Чаечерпий закончил проповедь и уступил место. К прихожанам вышел оракул, а за ним появился жрец - подливатель чая. Оракул, худой и старый, постился годами, чтобы прорицания давались легче. Тридуб помнил его с детства, тот почти и не менялся, разве что морщин прибавилось. А вот жреца видел впервые.
Оракул прошаркал к алтарю, сел за стол, взял в руки кулёк с кремом, примерился над стопкой коржей и закрыл глаза. Бородатый жрец, важный, как влюблённый петух, и круглый, как испуганный ёжик, только размером с хряка, поднёс чашку священного чая к губам оракула, тот отхлебнул и начал пророчествовать. Крем тонкой струйкой лился на корж, складывался в слова, а жрец читал и глубоким басом возвещал прихожанам. Попутно размахивал церемониальным чайником, который исходил паром и наполнял помещение ароматом цветочного чая.

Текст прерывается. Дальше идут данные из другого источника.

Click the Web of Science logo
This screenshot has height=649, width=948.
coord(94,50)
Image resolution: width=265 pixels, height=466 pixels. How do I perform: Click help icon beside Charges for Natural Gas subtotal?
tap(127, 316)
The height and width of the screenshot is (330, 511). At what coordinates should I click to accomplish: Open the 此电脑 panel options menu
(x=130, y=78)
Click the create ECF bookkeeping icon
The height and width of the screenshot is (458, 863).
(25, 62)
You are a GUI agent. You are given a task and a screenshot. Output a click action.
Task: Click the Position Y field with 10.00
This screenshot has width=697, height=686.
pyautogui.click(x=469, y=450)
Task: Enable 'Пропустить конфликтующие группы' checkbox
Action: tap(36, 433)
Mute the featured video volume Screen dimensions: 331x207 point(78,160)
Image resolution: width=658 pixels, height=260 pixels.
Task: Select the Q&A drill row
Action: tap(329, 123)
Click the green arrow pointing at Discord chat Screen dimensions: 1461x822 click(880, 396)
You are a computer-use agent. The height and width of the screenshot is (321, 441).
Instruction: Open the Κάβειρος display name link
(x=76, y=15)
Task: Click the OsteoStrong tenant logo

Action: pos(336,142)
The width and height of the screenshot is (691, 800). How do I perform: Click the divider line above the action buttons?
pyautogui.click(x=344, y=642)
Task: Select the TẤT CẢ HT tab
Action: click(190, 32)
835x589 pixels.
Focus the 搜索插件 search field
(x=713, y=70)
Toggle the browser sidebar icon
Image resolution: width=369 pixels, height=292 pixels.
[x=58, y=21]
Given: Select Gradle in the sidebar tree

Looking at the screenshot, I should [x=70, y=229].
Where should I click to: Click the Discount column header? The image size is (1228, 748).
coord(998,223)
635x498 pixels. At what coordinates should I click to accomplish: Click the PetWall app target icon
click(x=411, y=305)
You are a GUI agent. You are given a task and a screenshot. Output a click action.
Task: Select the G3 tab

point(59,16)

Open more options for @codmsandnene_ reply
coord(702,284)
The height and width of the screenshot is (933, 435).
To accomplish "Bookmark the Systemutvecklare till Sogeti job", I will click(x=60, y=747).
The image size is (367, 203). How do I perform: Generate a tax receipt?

- Инда накось я шиздец! - торжественно объявил жрец и сменил исписанный корж. - Обниматель брюквы посолонь, - следующий корж лёг поверх первого, формируя пророческий торт. - Истинно я реку в карма. Сёт и сунет в пыль меж кни. Ачит всю страну уста. Шесть тринадцать в два пе. Берите толстого болвана. Больше не теряйте.
Долго, с расстановкой читал жрец, коржи менял медленно, аккуратно. Иногда поил оракула из чашки и подливал в неё отвар из чайника. Паства - кто записывал, кто так старался запомнить. Тридуб морщил лоб и пытался сообразить, куда пристроить толстого болвана, а главное, где его взять. Почему-то вспоминался дедов огород с круглым соломенным чучелом. В воображении Тридуба чучело грозно хмурило соломенные брови и совало под нос сержанту документ с королевской печатью, о зачислении чучела взводным на полставки.